Como simple tema “ejemplo”: ¿Cuál es el momento actual de la eficiencia energética? ¿Es razonable una oferta que me hacen? ¿Puedo aspirar realmente a subvenciones?
REDUCIR EL GASTO ENERGÉTICO
Sea o no rentable, quien construya ya está obligado a gastar en eficiencia energética. Un compromiso europeo nos exige ir disminuyendo, año tras año, el consumo de energía.
Desde el 1 de enero de 2020, TODOS los edificios nuevos deberían ser de consumo “casi nulo” (nZEB, en argot internacional). Aunque el COVID supuso una moratoria, el Código Técnico (CTE) vuelve a endurecer de vez en cuando las exigencias de eficiencia.
Por tanto, esta casa que quieres hacer casi no tendrá que consumir energía de la red, porque deberá producir (con el sistema que sea) aproximadamente la misma que consuma. Això ja té moltes repercussions.
Por tanto, el gasto en eficiencia energética será muy pronto inevitable para las construcciones nuevas, aunque se podrá eludir parcialmente si rehabilitamos. Pero, en todo caso, la respuesta a la pregunta fundamental es que sí, que es rentable el gasto en ahorro energético, porque los sistemas pasivos y activos han bajado mucho de precio, y bajarán aún más, mientras que el precio de la energía, como ya vemos, sigue subiendo escandalosamente.
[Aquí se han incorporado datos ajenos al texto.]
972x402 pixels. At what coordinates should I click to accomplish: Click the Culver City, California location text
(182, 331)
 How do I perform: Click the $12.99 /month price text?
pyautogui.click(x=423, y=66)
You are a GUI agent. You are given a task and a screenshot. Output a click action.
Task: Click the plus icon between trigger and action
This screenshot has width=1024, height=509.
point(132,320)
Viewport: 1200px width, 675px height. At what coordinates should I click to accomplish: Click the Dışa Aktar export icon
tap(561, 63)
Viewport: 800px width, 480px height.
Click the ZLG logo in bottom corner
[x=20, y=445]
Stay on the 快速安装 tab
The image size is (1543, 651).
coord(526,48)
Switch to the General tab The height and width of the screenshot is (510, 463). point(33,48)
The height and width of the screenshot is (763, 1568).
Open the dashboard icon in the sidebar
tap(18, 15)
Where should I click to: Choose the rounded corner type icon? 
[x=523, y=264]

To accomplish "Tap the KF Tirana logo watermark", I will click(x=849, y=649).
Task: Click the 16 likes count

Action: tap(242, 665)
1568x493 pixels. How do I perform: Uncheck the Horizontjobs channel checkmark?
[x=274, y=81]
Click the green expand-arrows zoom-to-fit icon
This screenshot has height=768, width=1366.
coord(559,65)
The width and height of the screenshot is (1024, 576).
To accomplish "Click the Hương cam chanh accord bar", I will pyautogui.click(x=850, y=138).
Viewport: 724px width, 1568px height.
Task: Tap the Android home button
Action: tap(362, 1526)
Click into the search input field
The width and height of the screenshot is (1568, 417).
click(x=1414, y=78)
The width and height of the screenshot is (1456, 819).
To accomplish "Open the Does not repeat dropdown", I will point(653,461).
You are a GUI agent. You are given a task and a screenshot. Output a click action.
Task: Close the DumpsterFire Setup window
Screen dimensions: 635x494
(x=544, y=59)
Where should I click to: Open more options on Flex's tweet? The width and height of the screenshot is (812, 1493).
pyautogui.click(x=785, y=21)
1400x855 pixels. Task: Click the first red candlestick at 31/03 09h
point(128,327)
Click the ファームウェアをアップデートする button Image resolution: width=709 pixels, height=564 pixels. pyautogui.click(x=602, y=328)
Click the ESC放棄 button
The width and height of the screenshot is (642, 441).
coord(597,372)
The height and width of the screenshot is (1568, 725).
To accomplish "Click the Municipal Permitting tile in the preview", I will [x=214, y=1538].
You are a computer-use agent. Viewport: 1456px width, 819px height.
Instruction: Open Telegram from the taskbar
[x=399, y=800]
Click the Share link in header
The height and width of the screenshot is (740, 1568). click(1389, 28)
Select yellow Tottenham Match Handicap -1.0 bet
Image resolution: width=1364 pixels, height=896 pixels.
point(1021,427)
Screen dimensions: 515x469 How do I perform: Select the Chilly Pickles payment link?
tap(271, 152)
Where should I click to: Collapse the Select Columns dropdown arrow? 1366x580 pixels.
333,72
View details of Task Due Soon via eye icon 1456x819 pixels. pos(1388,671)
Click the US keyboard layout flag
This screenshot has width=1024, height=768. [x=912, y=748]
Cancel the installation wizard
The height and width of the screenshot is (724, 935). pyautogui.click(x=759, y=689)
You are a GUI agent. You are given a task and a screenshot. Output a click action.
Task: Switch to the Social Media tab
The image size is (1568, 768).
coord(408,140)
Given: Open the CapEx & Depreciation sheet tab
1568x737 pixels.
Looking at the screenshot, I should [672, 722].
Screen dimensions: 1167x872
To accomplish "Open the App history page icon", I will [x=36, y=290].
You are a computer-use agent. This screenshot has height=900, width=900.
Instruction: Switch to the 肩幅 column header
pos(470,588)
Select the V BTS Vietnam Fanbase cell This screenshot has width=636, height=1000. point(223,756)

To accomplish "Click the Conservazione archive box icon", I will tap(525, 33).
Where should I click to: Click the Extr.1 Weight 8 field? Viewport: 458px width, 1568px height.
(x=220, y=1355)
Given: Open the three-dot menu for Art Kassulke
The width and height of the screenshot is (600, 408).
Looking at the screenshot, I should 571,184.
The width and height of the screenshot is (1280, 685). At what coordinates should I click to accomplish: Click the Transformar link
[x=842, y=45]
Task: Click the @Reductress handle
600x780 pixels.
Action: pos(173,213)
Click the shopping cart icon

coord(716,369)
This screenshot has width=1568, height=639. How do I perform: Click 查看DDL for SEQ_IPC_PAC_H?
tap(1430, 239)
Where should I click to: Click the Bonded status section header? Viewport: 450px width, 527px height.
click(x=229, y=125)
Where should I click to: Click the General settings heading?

Pero sobre todo, amortizar o no el dinero gastado siempre dependerá de nuestra conducta: si no nos ocupamos de controlar el correcto funcionamiento de los sistemas, o actuamos derrochando energía, no importa cuánto hayamos gastado en aislamiento o colectores. Esto vale para edificios nuevos, porque los antiguos son más caros de “mejorar” radicalmente, aunque frente a una rehabilitación integral esto no es así. Por ejemplo, es impensable cambiar ventanas o calderas de calefacción y no optar por dobles cristales y calderas de alto rendimiento. Mejorar los aislamientos resulta mucho más caro.